### WORK REQUEST
Check each line of the entries below for the string "computer" and state how many lines have it, with no other text.

(Stored items)
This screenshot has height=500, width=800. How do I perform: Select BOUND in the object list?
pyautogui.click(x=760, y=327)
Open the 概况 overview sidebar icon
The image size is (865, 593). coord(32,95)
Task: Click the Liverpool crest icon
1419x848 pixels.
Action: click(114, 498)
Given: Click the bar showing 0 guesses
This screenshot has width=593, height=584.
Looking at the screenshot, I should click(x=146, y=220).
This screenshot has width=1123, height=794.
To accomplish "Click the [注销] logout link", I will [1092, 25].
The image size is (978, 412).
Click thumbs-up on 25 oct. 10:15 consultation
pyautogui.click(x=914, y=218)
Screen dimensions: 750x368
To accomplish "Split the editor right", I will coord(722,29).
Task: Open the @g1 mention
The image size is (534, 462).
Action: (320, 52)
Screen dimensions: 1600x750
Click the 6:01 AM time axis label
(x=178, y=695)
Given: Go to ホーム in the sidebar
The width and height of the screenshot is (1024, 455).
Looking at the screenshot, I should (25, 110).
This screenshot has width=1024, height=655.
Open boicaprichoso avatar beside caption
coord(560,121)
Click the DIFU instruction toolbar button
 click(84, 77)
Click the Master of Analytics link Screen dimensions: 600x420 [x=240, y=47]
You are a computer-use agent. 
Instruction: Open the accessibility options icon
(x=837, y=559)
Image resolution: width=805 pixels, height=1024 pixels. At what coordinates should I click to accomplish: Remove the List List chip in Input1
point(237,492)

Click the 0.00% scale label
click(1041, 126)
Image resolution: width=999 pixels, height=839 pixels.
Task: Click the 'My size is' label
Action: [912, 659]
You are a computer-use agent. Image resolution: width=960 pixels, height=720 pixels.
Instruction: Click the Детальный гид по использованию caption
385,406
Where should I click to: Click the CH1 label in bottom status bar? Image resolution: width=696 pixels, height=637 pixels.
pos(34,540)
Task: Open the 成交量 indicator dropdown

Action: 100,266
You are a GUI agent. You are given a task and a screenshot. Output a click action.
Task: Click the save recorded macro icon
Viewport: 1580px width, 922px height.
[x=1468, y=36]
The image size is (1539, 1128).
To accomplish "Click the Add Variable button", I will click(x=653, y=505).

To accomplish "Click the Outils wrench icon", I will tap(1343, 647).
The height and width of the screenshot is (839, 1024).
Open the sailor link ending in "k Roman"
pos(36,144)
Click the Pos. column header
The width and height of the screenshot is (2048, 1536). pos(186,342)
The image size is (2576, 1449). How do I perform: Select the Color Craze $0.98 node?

### COMPLETED TASK
2